====== Recorded data

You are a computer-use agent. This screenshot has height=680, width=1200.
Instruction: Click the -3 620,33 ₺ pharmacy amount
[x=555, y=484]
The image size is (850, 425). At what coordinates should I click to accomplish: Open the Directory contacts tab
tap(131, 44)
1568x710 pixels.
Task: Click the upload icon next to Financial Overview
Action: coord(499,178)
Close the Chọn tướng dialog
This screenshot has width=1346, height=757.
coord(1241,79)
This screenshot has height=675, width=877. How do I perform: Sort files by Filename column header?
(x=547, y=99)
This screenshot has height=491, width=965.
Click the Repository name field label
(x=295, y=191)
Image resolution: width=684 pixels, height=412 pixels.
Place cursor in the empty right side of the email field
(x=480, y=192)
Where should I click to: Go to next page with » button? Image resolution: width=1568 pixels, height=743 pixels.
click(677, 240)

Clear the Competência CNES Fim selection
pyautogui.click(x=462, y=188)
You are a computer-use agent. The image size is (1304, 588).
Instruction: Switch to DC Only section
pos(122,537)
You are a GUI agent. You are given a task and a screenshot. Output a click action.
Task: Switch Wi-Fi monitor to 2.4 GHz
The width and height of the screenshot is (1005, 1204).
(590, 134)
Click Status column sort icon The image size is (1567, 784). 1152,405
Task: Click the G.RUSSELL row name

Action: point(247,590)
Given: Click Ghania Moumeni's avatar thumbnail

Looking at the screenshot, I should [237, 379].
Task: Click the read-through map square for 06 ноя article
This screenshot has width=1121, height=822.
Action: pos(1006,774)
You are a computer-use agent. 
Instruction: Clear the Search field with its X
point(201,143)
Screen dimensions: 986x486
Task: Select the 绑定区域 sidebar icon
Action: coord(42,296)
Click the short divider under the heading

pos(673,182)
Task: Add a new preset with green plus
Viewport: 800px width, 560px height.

============

Please rewrite the lines from the first one up to and including the line with "(x=547, y=99)", changing "Directory" to "Address book" and keeping everything else the same.

**Full answer**
You are a computer-use agent. This screenshot has height=680, width=1200.
Instruction: Click the -3 620,33 ₺ pharmacy amount
[x=555, y=484]
The image size is (850, 425). At what coordinates should I click to accomplish: Open the Address book contacts tab
tap(131, 44)
1568x710 pixels.
Task: Click the upload icon next to Financial Overview
Action: coord(499,178)
Close the Chọn tướng dialog
This screenshot has width=1346, height=757.
coord(1241,79)
This screenshot has height=675, width=877. How do I perform: Sort files by Filename column header?
(x=547, y=99)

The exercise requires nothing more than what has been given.